## Lesetext

※ ※ ※

Motettenansprache
- 11.01.2025
- Jens Sommer
PDF zur Motettenansprache HIER
Lesung: Joh 14,1-6a / Kantate „Ich lasse meinen Jesum nicht"
Euer Herz lasse sich nicht verwirren. Glaubt an Gott und glaubt an mich!
Im Haus meines Vaters gibt es viele Wohnungen. Wenn es nicht so wäre, hätte ich euch dann gesagt: Ich gehe, um einen Platz für euch vorzubereiten? Wenn ich gegangen bin und einen Platz für euch vorbereitet habe, komme ich wieder und werde euch zu mir holen, damit auch ihr dort seid, wo ich bin. Und wohin ich gehe - den Weg dorthin kennt ihr.
Thomas [ein Jünger] sagte zu ihm: Herr, wir wissen nicht, wohin du gehst. Wie können wir dann den Weg kennen?
Jesus sagte zu ihm: Ich bin der Weg und die Wahrheit und das Leben.
Liebe Motettengemeinde!
Wir sind noch nah an Weihnachten dran:
Das Kind in der Krippe, Hirten und Engel, die sich freuen,
die drei Sterndeuter, die ihm Geschenke bringen.
Warum feiern wir diese Geburt auch noch nach 2000 Jahren?
Weil Menschen, die damals mit Jesus zu tun hatten, der Überzeugung waren:
In diesem Kind sind wir Gott ganz nahe. Er begegnet uns direkt in diesem Menschen.
Diese Menschen - seine Jünger - waren auch davon überzeugt, dass er auferstanden ist,
nachdem er gekreuzigt wurde.
Das mussten sie weitererzählen: In Jesus ist Gott erschienen,
der bereits dem Moses deutlich wurde als der „Ich bin da“.

※ ※ ※

## Aufgaben
1: Gib den Abschnitt der Motettenansprache zwischen „Im Haus meines“ und „Liebe Motettengemeinde!“ einschließlich wortgetreu aus.
2: Als wer wurde Gott laut der Motettenansprache bereits dem Moses deutlich?

## Datenauszug
※ ※ ※

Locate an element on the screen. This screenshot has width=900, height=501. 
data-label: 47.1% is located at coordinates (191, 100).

※ ※ ※

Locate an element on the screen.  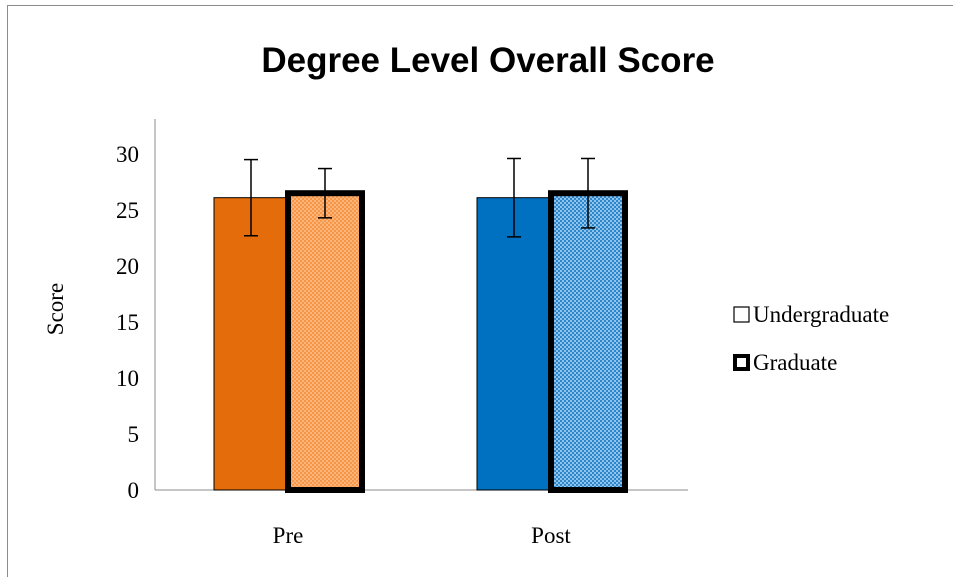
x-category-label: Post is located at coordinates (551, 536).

※ ※ ※

## Lösungen
1:
Im Haus meines Vaters gibt es viele Wohnungen. Wenn es nicht so wäre, hätte ich euch dann gesagt: Ich gehe, um einen Platz für euch vorzubereiten? Wenn ich gegangen bin und einen Platz für euch vorbereitet habe, komme ich wieder und werde euch zu mir holen, damit auch ihr dort seid, wo ich bin. Und wohin ich gehe - den Weg dorthin kennt ihr.
Thomas [ein Jünger] sagte zu ihm: Herr, wir wissen nicht, wohin du gehst. Wie können wir dann den Weg kennen?
Jesus sagte zu ihm: Ich bin der Weg und die Wahrheit und das Leben.
Liebe Motettengemeinde!

2: Als der „Ich bin da“.